* [GIVEN REQUEST]: Rewrite the lines below as a numbered list, skipping any blank lines. Omit the pictures from your list.

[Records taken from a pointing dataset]

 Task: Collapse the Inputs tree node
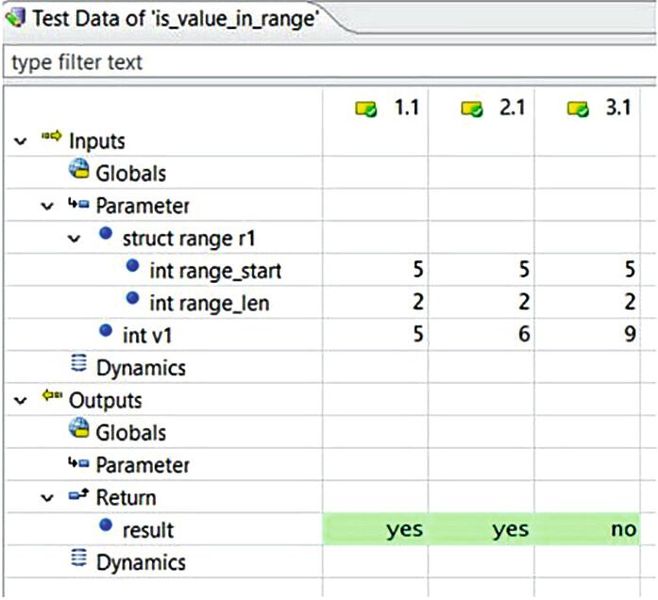pos(19,142)
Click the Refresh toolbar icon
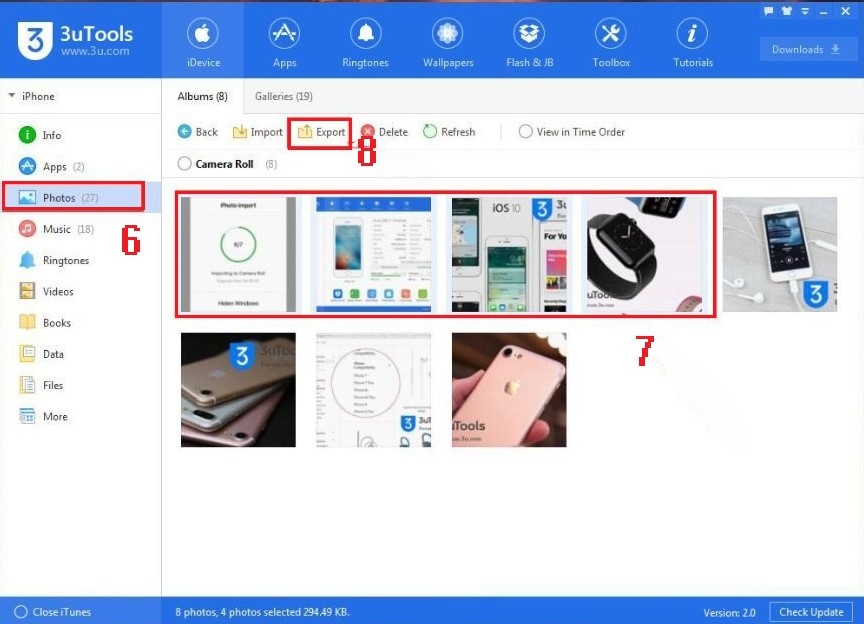The width and height of the screenshot is (864, 624). point(430,132)
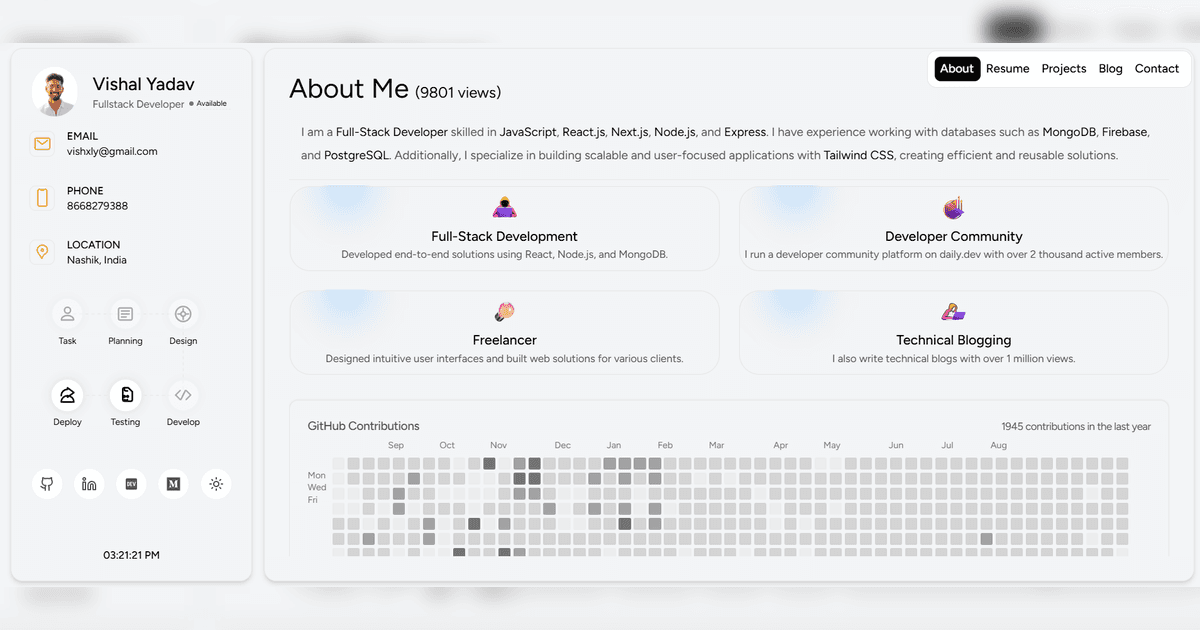
Task: Open the GitHub profile icon
Action: 47,484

* [ANSWER TO THE TASK]:
1.  Task: Collapse the Inputs tree node
2. pos(19,142)
3. Click the Refresh toolbar icon
4. The width and height of the screenshot is (864, 624). point(430,132)
5. Task: Open the GitHub profile icon
6. Action: 47,484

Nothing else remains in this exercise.